We know that times are indeed strange when a senator starts receiving the kind of welcome you’d expect for rock stars. But last week, that’s exactly what Sen. Barack Obama (D-Ill.) found when he came to Minnesota for the first time since announcing his candidacy for the White House in 2008. At a fundraiser at International Market Square, a crowd of 3,000 – by all accounts young, diverse and perplexingly optimistic given the state of our country – gave him a hearty welcome to the state.

With these greetings, Sen. Obama has also been receiving small donations, many times under $25, that in a peculiar way reaffirm our faith in the body politic. From April to June, Sen. Obama raised $32 million, more than any other candidate, from the more than 250,000 people who have donated to his campaign since he entered the race six months ago. The sheer number of people donating to his campaign is turning heads even among most jaded money analysts in Washington. Whether these small donors are flocking to Sen. Obama because of the appalling Bush presidency, or because they feel that he is the messianic chosen-one who will bring order to the force, what we’re now seeing is a system working much closer to the way it should.

The vast majority of political contributions come from corporations, interest groups, and wealthy individual donors who can donate up to $1,000 to a candidate and $20,000 to a political party’s national committee. When these interests elect a candidate, it isn’t hard to see how, once elected, the politician might feel beholden to his rich friends who helped put him there, rather than the common good. Sen. Obama is taking the big donations from the rich and powerful, but the massive number of everyday folks lining up to support him is an encouraging trend, and we hope it will catch on, because it will make our representative democracy more representative and more democratic.

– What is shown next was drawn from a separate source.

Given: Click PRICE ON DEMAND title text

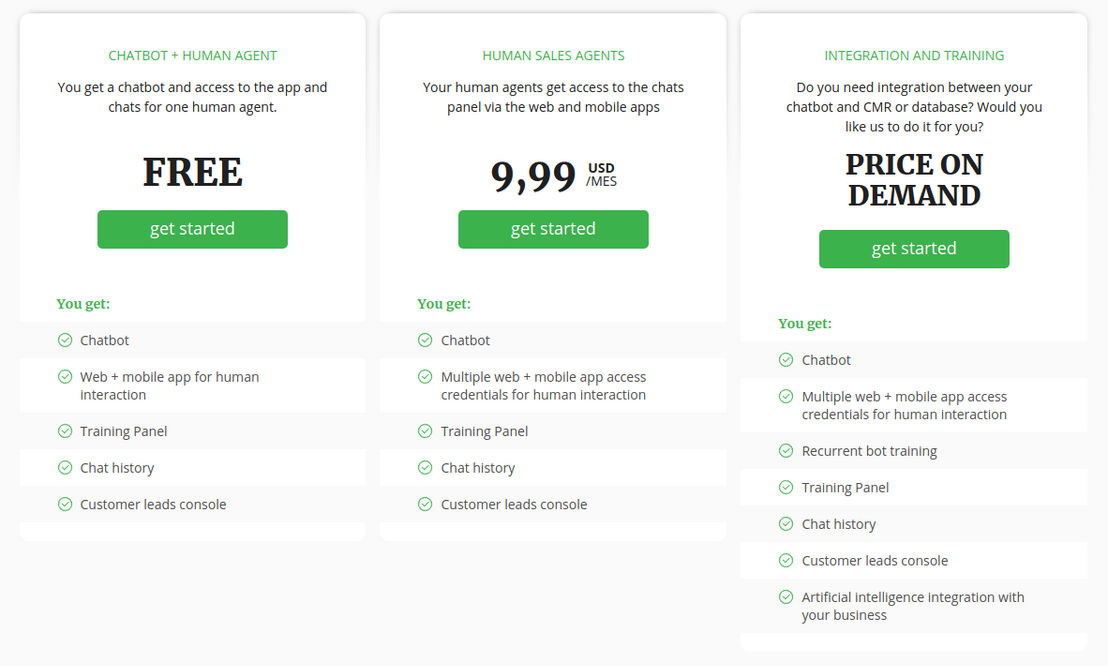Looking at the screenshot, I should [914, 180].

The Supreme Court views political contributions as the same as political speech, and as long as this remains the case, our political system will always be skewed in favor of those with the most money and thus, the most speech. But people making small donations helps counteract this, and gives them a voice in a process that is usually the domain of only a select few. Sen. Obama still has questions to answer about whether he is prepared for the job he’s after, but if the interest he provokes keeps spreading like wildfire, then dollar by dollar, the money he brings in will indeed talk.